A d’innombrables reprises, on a reproché à la psychanalyse de ne pas s’intéresser à ce qu’il y a d’élevé, de moral, de supra-personnel dans l’homme. Ce reproche était doublement injustifié : injustifié au point de vue historique, injustifié au point de vue méthodologique. Au point de vue historique, parce que le psychanalyse a attribué dès le début aux tendances morales et esthéti­ques un rôle important dans les efforts de refoulement ; au point de vue métho­dologique, parce que les auteurs de ce reproche ne voulaient pas comprendre que la recherche psychanalytique n’avait rien de commun avec un système philosophique, en possession d’une doctrine complète et achevée, mais qu’elle était obligée de procéder progressivement à la compréhension des compli­cations psychiques, à la faveur d’une décomposition analytique des phéno­mè­nes tant normaux qu’anormaux.

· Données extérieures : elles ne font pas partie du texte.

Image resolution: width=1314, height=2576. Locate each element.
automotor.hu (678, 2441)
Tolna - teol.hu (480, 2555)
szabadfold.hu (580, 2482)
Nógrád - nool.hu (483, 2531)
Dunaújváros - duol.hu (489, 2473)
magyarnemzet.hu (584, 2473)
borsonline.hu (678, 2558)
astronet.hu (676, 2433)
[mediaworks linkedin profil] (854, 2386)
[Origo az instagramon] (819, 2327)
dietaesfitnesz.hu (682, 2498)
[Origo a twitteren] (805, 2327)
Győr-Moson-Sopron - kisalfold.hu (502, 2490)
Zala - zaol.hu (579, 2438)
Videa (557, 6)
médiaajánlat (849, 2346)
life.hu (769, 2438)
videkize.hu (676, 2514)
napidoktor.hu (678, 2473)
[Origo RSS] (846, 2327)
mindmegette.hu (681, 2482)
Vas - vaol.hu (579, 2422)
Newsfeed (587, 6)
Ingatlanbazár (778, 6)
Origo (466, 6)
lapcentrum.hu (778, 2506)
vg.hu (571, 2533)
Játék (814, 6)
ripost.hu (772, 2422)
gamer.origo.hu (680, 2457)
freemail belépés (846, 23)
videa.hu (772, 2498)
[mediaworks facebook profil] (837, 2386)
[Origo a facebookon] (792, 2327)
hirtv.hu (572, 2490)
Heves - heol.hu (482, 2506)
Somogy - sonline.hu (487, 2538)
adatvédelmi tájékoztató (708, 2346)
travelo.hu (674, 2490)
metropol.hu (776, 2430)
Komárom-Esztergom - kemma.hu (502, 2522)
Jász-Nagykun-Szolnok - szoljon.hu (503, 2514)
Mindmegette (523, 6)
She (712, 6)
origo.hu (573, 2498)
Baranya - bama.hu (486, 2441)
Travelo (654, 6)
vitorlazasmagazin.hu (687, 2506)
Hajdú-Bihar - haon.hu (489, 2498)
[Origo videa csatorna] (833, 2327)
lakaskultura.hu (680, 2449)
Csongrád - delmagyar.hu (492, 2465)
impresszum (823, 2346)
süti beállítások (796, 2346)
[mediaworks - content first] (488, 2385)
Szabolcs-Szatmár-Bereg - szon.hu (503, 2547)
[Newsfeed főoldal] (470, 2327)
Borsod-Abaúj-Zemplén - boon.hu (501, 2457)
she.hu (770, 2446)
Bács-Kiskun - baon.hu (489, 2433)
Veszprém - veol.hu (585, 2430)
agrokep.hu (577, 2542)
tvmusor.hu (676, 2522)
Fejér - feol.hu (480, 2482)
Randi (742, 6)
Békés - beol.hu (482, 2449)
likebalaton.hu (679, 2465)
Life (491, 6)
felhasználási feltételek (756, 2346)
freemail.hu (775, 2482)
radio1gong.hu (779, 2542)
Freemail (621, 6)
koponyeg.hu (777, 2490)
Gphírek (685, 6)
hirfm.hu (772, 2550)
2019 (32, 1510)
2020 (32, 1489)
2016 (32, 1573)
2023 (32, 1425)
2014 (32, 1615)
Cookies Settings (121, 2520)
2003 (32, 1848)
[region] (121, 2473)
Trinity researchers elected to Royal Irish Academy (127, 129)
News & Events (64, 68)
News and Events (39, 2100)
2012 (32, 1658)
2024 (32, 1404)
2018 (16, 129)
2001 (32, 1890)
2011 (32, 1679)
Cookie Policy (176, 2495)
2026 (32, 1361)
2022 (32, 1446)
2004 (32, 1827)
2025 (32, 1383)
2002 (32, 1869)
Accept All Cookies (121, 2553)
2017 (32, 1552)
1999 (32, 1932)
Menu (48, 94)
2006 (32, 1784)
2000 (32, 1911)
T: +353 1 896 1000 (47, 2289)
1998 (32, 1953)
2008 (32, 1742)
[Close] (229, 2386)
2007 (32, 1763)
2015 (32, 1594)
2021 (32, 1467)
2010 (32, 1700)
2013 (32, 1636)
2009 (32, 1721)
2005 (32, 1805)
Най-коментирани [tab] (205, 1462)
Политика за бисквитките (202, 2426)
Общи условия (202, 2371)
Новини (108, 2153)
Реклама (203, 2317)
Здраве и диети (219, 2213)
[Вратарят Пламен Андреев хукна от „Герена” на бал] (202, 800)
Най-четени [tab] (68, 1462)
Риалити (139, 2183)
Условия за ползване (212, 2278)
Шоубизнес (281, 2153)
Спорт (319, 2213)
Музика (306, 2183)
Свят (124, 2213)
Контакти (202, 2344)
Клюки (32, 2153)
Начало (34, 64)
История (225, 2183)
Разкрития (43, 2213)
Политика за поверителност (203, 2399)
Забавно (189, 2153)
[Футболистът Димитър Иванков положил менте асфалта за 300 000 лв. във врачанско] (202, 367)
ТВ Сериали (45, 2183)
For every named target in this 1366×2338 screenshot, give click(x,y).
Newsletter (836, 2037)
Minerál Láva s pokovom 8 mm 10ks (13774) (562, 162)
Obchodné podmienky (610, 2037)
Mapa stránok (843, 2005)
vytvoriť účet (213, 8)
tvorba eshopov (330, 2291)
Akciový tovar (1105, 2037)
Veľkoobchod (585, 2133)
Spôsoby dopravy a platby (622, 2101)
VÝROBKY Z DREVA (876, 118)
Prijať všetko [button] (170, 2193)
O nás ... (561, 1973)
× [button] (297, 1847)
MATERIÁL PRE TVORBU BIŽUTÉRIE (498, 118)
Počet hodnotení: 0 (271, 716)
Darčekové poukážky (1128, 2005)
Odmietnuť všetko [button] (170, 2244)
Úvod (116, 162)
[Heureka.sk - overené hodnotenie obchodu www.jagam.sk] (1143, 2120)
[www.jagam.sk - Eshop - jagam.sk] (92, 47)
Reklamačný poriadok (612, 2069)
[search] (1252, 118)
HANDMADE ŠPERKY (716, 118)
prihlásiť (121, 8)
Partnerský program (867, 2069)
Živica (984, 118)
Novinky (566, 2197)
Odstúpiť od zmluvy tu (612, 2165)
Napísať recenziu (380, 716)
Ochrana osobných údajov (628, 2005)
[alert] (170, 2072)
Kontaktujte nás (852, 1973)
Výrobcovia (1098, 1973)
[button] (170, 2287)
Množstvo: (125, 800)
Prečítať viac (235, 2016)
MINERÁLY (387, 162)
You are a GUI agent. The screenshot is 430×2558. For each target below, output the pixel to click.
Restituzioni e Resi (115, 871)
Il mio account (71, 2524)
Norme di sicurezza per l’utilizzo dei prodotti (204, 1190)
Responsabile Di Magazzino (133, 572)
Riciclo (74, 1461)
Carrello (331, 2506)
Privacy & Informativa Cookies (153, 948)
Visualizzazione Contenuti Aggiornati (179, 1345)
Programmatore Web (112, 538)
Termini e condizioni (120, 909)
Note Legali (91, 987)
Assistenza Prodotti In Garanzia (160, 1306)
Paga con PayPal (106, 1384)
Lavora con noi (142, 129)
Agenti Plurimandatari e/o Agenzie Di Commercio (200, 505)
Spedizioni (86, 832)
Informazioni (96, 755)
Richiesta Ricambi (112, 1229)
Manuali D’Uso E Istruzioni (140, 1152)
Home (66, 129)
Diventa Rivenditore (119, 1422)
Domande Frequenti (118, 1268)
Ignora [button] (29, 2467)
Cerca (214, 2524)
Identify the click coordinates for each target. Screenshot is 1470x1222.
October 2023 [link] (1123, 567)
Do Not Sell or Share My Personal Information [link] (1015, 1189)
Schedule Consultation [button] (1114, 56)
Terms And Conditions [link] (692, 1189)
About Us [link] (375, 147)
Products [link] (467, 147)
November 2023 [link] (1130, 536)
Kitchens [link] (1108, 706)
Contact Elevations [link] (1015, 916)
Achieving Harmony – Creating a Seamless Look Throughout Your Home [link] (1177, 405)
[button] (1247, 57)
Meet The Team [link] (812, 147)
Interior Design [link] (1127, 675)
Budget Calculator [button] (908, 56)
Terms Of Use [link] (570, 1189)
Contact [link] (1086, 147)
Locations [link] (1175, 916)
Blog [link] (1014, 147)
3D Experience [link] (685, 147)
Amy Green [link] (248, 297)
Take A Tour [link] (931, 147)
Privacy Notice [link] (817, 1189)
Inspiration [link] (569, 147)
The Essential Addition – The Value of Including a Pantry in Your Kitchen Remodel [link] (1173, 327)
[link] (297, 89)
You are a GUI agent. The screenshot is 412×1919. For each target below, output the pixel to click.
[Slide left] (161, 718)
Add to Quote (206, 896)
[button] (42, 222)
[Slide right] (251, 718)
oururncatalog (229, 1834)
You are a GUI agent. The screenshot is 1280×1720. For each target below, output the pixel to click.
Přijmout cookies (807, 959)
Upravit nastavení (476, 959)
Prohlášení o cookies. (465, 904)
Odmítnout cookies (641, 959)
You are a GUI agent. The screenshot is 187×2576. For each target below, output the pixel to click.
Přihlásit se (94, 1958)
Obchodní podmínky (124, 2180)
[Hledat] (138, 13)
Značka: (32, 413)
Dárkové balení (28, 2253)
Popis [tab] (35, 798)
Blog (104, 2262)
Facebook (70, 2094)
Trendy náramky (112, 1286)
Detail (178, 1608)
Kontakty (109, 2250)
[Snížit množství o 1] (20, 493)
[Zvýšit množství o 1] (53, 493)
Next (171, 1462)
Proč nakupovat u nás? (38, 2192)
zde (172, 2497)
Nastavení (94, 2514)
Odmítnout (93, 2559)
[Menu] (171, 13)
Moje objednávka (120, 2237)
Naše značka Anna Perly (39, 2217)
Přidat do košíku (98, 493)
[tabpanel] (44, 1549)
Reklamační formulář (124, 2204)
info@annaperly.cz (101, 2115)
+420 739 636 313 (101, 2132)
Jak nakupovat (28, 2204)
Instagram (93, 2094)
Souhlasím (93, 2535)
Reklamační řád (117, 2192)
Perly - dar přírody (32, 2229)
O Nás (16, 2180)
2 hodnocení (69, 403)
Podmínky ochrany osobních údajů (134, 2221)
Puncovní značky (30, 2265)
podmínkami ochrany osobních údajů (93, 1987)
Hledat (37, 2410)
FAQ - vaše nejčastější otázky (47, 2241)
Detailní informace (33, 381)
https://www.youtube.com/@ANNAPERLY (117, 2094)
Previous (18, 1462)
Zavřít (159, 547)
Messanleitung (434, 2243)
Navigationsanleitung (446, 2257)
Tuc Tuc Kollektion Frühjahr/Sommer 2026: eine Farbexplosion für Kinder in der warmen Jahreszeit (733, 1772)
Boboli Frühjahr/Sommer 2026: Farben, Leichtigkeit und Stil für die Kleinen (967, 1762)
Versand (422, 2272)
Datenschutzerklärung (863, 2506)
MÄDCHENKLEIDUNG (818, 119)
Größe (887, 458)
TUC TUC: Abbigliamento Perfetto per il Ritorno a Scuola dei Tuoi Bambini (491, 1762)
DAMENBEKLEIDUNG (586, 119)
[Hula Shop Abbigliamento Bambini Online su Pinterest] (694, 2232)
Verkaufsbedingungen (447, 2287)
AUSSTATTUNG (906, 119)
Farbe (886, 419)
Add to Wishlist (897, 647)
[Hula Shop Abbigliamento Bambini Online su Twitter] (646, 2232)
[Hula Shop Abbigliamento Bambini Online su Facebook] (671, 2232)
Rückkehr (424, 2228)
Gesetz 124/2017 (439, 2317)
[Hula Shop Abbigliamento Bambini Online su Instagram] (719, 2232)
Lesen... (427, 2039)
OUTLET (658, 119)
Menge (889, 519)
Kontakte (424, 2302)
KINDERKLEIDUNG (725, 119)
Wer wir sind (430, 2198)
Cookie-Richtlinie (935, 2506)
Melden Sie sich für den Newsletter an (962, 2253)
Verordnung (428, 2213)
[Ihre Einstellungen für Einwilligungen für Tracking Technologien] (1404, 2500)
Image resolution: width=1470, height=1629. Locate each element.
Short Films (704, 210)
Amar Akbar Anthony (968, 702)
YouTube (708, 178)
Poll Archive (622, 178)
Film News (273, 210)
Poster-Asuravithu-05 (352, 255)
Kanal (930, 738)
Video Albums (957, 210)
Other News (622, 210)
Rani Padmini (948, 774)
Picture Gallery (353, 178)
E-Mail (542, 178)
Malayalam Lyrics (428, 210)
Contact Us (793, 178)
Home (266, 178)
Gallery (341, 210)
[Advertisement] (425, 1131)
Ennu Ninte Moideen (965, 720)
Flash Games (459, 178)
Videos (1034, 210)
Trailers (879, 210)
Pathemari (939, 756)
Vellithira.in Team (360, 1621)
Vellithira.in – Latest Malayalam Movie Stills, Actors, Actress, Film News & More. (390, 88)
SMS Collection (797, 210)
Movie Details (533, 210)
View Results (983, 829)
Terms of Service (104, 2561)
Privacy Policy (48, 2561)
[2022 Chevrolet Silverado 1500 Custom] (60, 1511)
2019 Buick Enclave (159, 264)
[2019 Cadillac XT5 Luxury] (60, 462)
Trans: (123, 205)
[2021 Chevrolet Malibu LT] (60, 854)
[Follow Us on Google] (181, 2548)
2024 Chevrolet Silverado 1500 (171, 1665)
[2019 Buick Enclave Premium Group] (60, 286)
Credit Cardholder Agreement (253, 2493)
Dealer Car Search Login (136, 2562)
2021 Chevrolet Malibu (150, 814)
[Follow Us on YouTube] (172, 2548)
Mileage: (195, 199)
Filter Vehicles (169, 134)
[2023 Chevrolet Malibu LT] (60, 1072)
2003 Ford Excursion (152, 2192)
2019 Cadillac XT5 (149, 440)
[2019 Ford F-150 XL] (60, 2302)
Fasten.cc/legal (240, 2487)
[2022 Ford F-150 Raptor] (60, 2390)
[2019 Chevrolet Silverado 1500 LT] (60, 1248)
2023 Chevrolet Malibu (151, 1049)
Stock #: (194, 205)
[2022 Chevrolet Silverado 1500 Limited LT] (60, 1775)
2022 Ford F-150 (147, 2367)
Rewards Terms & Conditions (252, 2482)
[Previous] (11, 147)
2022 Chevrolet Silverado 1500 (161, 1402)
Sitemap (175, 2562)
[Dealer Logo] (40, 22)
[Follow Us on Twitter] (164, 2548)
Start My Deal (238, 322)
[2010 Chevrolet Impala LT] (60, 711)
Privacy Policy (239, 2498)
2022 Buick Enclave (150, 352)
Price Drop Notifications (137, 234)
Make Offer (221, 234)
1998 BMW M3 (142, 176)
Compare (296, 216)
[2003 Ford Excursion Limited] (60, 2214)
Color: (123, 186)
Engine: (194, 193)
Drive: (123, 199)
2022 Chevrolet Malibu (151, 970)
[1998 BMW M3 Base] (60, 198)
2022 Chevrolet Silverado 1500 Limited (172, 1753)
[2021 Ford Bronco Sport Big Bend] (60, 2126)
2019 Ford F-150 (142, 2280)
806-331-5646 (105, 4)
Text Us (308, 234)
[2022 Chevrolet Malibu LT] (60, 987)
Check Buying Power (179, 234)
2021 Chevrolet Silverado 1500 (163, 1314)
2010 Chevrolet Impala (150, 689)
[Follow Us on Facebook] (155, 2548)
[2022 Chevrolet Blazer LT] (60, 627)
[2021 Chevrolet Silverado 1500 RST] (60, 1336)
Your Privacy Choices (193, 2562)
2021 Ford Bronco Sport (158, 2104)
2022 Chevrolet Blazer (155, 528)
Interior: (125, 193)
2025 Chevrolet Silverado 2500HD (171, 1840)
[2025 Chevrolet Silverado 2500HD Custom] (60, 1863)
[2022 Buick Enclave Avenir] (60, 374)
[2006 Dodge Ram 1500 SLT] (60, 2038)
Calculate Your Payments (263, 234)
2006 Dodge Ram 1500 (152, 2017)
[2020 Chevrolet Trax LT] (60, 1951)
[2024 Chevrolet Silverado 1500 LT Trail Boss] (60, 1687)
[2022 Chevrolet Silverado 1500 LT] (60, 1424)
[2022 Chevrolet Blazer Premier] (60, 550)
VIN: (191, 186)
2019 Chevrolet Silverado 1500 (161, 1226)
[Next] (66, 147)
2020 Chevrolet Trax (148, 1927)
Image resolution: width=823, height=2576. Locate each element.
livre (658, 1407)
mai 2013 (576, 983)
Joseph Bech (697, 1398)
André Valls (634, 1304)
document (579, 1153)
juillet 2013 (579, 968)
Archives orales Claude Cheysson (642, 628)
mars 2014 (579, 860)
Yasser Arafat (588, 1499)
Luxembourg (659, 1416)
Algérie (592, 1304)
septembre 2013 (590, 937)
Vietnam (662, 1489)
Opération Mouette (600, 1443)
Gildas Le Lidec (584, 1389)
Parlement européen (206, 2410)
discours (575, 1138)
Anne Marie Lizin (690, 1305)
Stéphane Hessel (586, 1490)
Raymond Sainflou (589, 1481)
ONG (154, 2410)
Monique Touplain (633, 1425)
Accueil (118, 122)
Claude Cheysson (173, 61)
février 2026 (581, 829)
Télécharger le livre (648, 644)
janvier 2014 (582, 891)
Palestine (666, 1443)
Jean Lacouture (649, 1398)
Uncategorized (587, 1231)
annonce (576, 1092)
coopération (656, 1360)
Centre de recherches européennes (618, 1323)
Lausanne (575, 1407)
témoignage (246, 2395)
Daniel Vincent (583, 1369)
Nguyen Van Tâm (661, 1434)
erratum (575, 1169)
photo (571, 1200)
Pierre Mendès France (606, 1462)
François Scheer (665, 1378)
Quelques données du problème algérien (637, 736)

Tant que nous avions à nous occuper de l’étude des éléments refoulés de la vie psychique, nous ne pouvions guère partager le souci angoissant de ceux qui voulaient à tout prix assurer l’intégrité de ce qu’il a de sublimé et d’élevé dans l’âme humaine. Mais à présent que nous avons abordé l’analyse du Moi, nous pouvons répondre à tous ceux qui, ébranlés dans leur conscience morale, nous objectaient qu’il devait bien y avoir dans l’homme une essence supérieure : certes, et cette essence supé­rieu­re n’est autre que le Moi idéal, le Sur-Moi, dans lequel se résument nos rap­ports avec les parents. Petits enfants, nous avons connu ces êtres supérieurs qu’étaient pour nous nos parents, nous les avons admirés, craints et, plus tard, assimilés, intégrés à nous-mêmes.

Le Moi idéal représente ainsi l’héritage du Complexe d’Oedipe et, par con­séquent, l’expression des tendances les plus puissantes, des destinées libidi­nales les plus importantes, du Ça. Par son intermédiaire, le Moi s’est rendu maître du Complexe d’Oedipe et s’est soumis en même temps au Ça. Alors que le Moi représente essentiellement le inonde extérieur, la réalité, le Sur-Moi s’oppose à lui, en tant que chargé des pouvoirs du monde intérieur, du Ça. Et nous devons nous attendre à ce que les conflits entre le Moi et l’idéal reflètent, en dernière analyse, l’opposition qui existe entre le monde extérieur et le monde psychique.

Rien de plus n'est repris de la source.